* BRANO *
▬▬▬▬▬▬

Una pratica illegale in tutta l’Ue
In tutti gli Stati membri dell’Unione Europea le mutilazioni genitali femminili sono perseguibili in quanto fattispecie generica o specifica di reato. I dati raccolti dall’Eige mostrano che le comunità residenti in Italia siano ben consapevoli di questo e che, per superare il limite dell’illegalità, tendano a far praticare le Mgf all’estero, in occasione di viaggi nel Paese d’origine. Eppure, in forza del principio di extraterritorialità che vige in 25 ordinamenti europei, tra cui l’Italia, i genitori sono perseguibili anche in caso di mutilazione commessa all’estero. Poiché anche in alcuni di questi Paesi (come l’Egitto) la pratica è illegale, le famiglie fanno ricorso sempre più spesso a un medico, non sempre e non solo per assicurarsi la pratica in condizioni igieniche più sicure, quanto per sottoporre allo specialista la valutazione circa lo sviluppo dei genitali delle loro figlie (secondo quanto riferito, se il medico dovesse dire che i genitali sono eccessivamente sviluppati si riterrebbe di non poter evitare il taglio).
Le motivazioni alla base delle Mgf
Secondo gli ultimi dati raccolti dall’Eige tra le comunità residenti in Italia, le Mgf continuano ad essere esercitate come strumento di controllo sociale della sessualità femminile. Per giustificare la loro pratica si tende ad addurre argomenti religiosi, ma non vi è alcun obbligo in proposito nelle società cristiane, animiste e musulmane. Nel contesto dell’emigrazione, inoltre, si rivelano spesso un mezzo per mantenere un legame con il Paese di origine e preservare la supposta identità culturale. Le donne egiziane contattate dall’Eige hanno raccontato, ad esempio, come spesso siano le nonne a sollecitare la pratica. Le Mgf svolgono ancora un ruolo attivo nella costruzione culturale dell’identità di genere e nella formazione dell’appartenenza etnica, oltre che nella definizione dei rapporti tra i sessi e tra le generazioni. Secondo i ricercatori dell’Eige, “sebbene alcune comunità sembrino essere orientate verso l’abbandono della pratica delle Mgf, questo non significa necessariamente che sia scomparso il desiderio di proteggere la purezza femminile e di controllare le pulsioni sessuali delle donne”. Lo dimostra anche il fatto che tra le donne nigeriane residenti in Italia si stia diffondendo una tecnica di massaggio per ridurre la crescita del clitoride, come forma alternativa di controllo sulla sessualità. In ogni caso, che si effettui un’asportazione parziale o totale della clitoride e/o di tutte le labbra; un’infibulazione o altre manipolazioni (che variano molto da un’etnia all’altra), si tratta di una questione che va affrontata nella sua complessità, a partire dall’analisi del contesto sociale ed economico in cui vengono attuate. Il ché non giustifica mai, in nessun caso, queste pratiche violente, ma ci allontana dalla tentazione di definirle esclusivamente come una feroce stravaganza esotica.

▬▬▬▬▬▬

* COSA FARE *
(a) Riduci a un elenco più breve il paragrafo del brano che comincia con «In tutti gli Stati membri», conservandone i fatti principali.
(b) Indica se ciascuna affermazione concorda con il brano, rispondendo sì o no e citando alla lettera le parole decisive: (i) il principio di extraterritorialità vale in 25 ordinamenti europei, Italia compresa; (ii) secondo le donne egiziane contattate dall'Eige, sono spesso le madri a sollecitare la pratica; (iii) tra le donne nigeriane residenti in Italia si sta diffondendo una tecnica di massaggio.

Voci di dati
▬▬▬▬▬▬

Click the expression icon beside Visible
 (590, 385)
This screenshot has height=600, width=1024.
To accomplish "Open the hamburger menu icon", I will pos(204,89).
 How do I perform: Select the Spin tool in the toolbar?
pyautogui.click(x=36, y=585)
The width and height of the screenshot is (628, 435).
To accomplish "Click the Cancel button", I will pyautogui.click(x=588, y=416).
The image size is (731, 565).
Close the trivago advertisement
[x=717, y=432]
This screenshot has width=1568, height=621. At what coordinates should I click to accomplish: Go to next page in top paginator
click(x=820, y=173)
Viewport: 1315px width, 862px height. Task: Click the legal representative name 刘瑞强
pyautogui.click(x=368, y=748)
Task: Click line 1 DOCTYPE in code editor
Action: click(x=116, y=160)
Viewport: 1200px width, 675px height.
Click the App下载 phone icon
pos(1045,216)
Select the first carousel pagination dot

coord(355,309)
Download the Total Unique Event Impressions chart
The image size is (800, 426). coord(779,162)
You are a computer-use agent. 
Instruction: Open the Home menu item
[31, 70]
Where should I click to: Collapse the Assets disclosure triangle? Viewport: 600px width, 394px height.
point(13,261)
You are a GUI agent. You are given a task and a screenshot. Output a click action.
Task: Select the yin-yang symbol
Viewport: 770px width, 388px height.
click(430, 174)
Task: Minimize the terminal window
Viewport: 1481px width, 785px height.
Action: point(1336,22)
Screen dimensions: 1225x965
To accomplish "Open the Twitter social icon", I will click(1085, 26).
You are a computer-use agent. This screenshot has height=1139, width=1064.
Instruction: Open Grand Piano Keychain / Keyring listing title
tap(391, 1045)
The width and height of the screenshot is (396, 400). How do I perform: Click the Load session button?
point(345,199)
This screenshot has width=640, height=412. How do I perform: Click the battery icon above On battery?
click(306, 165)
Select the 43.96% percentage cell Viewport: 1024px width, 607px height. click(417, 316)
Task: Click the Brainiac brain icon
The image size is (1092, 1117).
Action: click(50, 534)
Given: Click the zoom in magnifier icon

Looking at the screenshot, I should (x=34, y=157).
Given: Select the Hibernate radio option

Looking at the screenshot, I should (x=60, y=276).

▬▬▬▬▬▬

* RISULTATI PER ATTIVITÀ *
(a)
- In tutti gli Stati membri dell'Ue le Mgf sono perseguibili come reato, generico o specifico.
- Secondo i dati dell'Eige, le comunità residenti in Italia ne sono consapevoli e tendono a far praticare le Mgf all'estero, durante i viaggi nel Paese d'origine.
- In forza del principio di extraterritorialità, vigente in 25 ordinamenti europei tra cui l'Italia, i genitori sono perseguibili anche se la mutilazione è commessa all'estero.
- Poiché la pratica è illegale anche in alcuni di quei Paesi, come l'Egitto, le famiglie si rivolgono sempre più spesso a un medico. Lo fanno anche perché valuti lo sviluppo dei genitali delle figlie: se il medico li giudicasse eccessivamente sviluppati, si riterrebbe di non poter evitare il taglio.

(b)
(i) Sì: «in forza del principio di extraterritorialità che vige in 25 ordinamenti europei, tra cui l’Italia».
(ii) No: «spesso siano le nonne a sollecitare la pratica».
(iii) Sì: «tra le donne nigeriane residenti in Italia si stia diffondendo una tecnica di massaggio per ridurre la crescita del clitoride».